##### EXTRACTED INFORMATION

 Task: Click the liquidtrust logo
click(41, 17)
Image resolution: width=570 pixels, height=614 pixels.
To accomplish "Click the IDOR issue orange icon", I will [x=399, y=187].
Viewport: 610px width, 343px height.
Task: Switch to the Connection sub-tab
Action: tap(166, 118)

##########

_EXERCISE DESCRIPTION_
Please rewrite the entries above with every "pixels" changed to "px", keeping everything else the same.

_SOLVED PROBLEM_
 Task: Click the liquidtrust logo
click(41, 17)
Image resolution: width=570 px, height=614 px.
To accomplish "Click the IDOR issue orange icon", I will [x=399, y=187].
Viewport: 610px width, 343px height.
Task: Switch to the Connection sub-tab
Action: tap(166, 118)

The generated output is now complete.